By 2003, Rashid was secretary-general of the Armed Forces Command, and part of Saddam Hussein's "inner circle" that planned a defense in the face of a potential attack from the United States and her allies.

==Iraqi Special Tribunal==

Following the invasion, Hussein was one of several individuals indicted by the Iraqi Special Tribunal for war crimes. Specifically Hussein was charged with war crimes and crimes against humanity relating to possible war crimes carried out against the Kurds during the al-Anfal campaign in 1988. At the time of the campaign Hussein was serving as Deputy Chief of Staff of the Iraqi Armed Forces.

The trial began on 21 August 2006 and concluded on 24 June 2007, with Hussein, alongside several others, being found guilty and sentenced to death for war crimes and crimes against humanity. In total Hussein was sentenced to three death sentences. After his sentence was read out Hussein, alongside fellow former General Sultan Hashim Ahmad al-Tai, spoke out. As a result, the chief judge, Mohammed Ureibi al-Khalifa, ordered that they should be quickly removed from the court. Hussein reportedly shouted "Thanks be to God, we are being executed because we defended our country against thieves and criminals. We defended Iraq."

On 3 October 2007 the Iraqi authorities decided to postpone the date of Rashid's execution. On 28 February 2008 a three-member Iraqi Presidential Council agreed to the execution of Ali Hassan al-Majid, however did not approve of the execution of either Hussein or Sultan Hashim Ahmad al-Tai. The Council reportedly argued that Tai and Hussein should not be executed as, being military personnel at the time, they were merely following orders.

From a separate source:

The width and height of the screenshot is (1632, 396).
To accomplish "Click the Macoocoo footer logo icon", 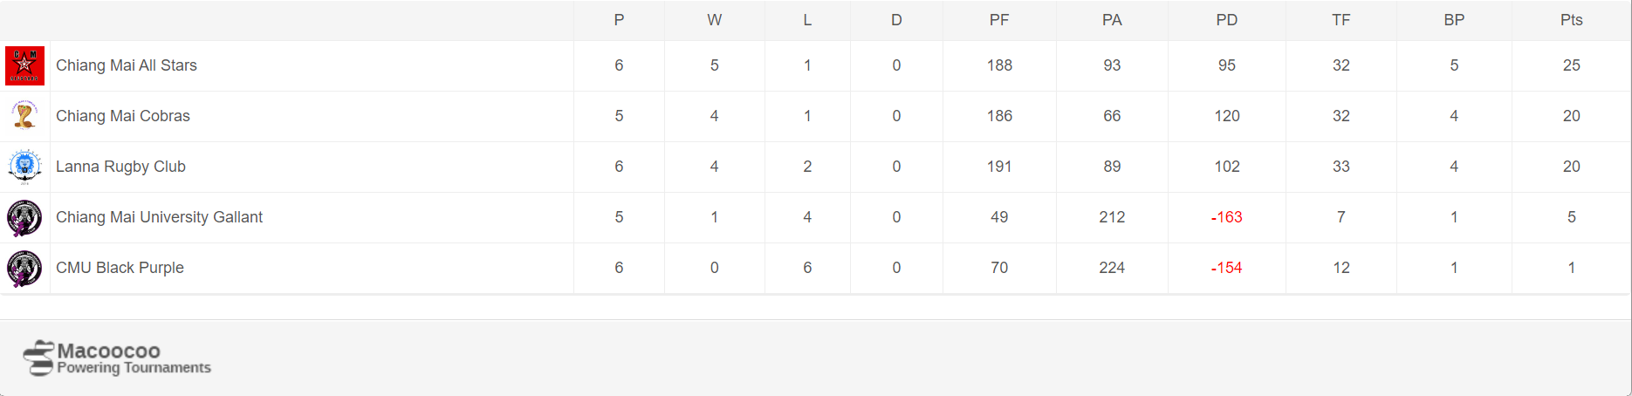I will tap(38, 358).
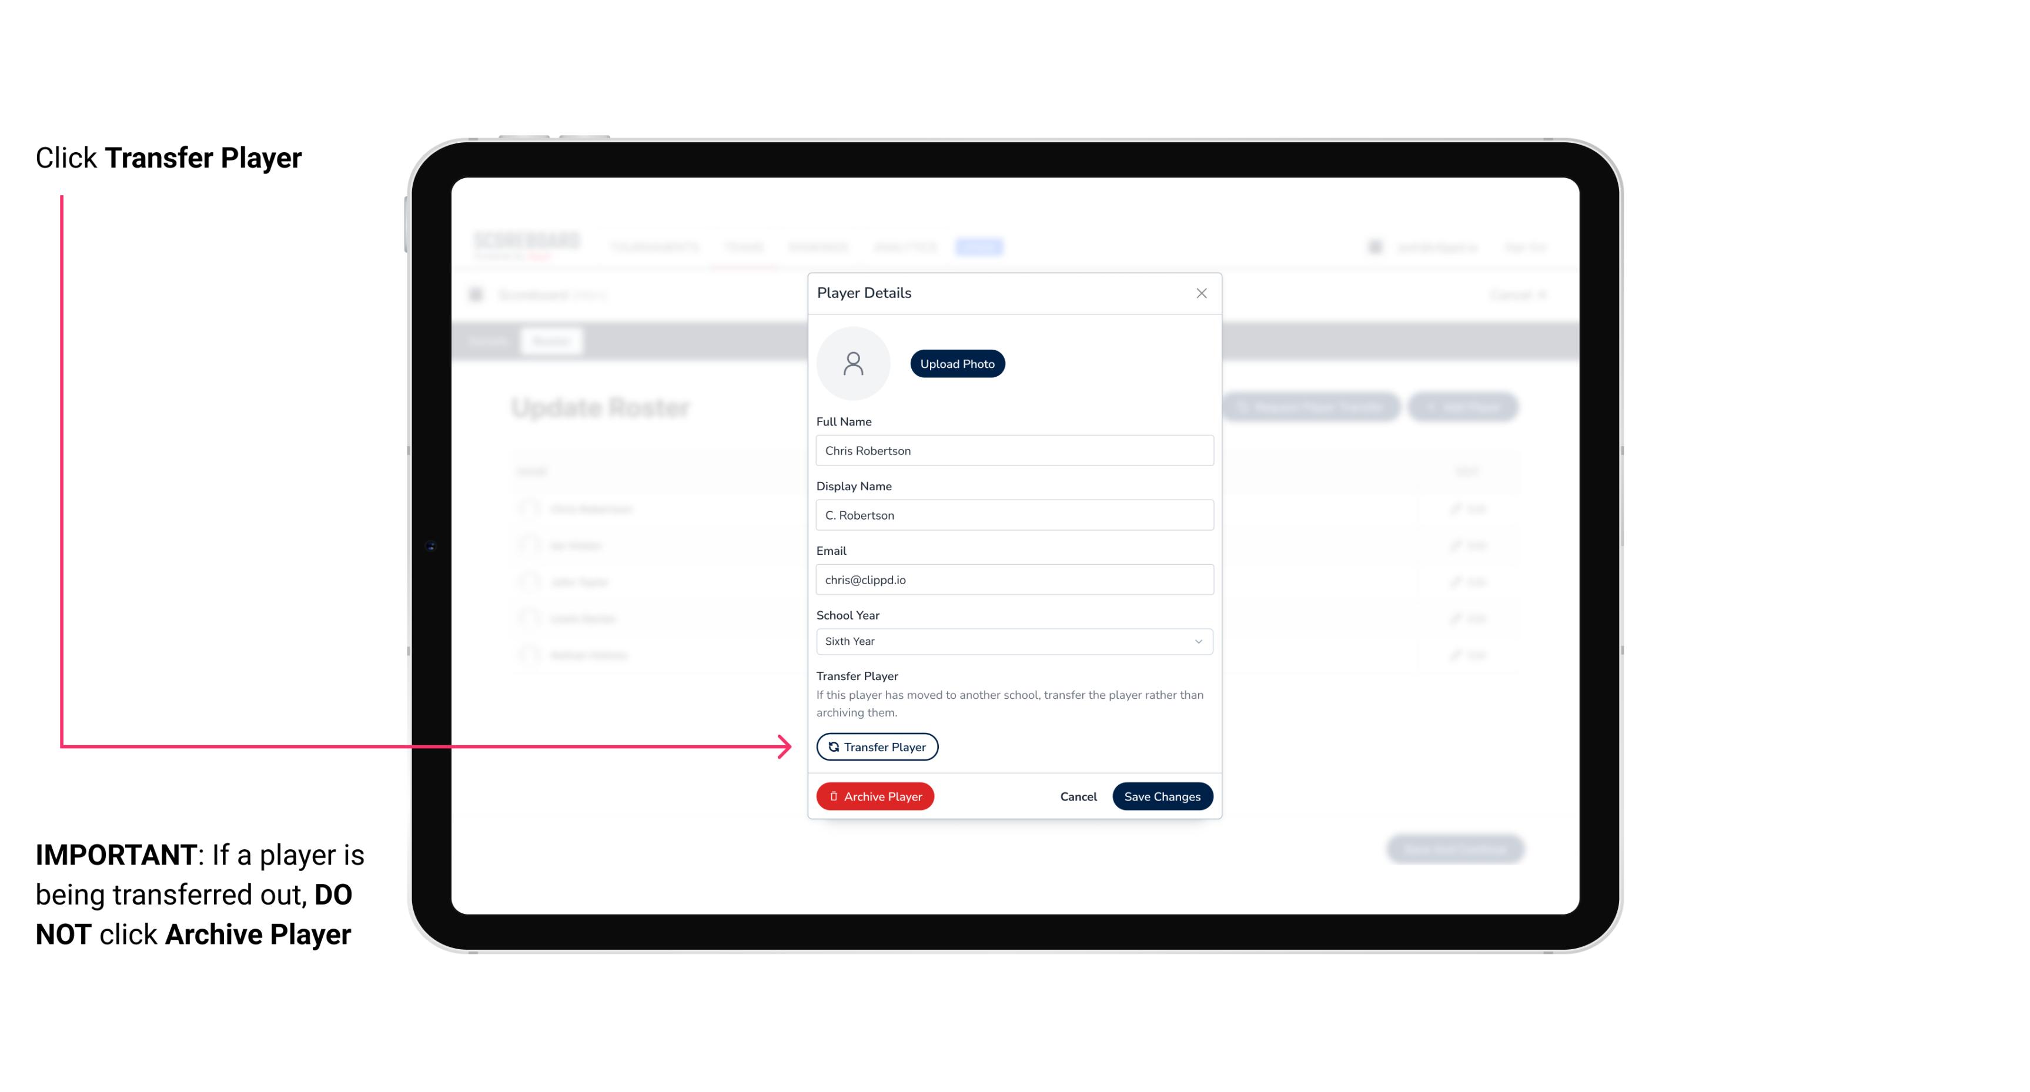Click the Email input field

point(1013,578)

On 2 December 2008 Hussein was given a further life sentence for his role in the 1991 uprising in Iraq.

On 14 July 2011 Hussein, along with numerous other former high-ranking officials, were transferred from US to Iraqi custody. Hussein had been being detained at Camp Cropper near Baghdad International Airport. Following the transfer several Iraqi lawmakers renewed their calls on the Presidency to not approve the executions. President Talabani had authorized his Shi'ite Vice President Khudair al-Khuzaie to sign the verdict.

==Personal life==
Hussein is married, and has three children.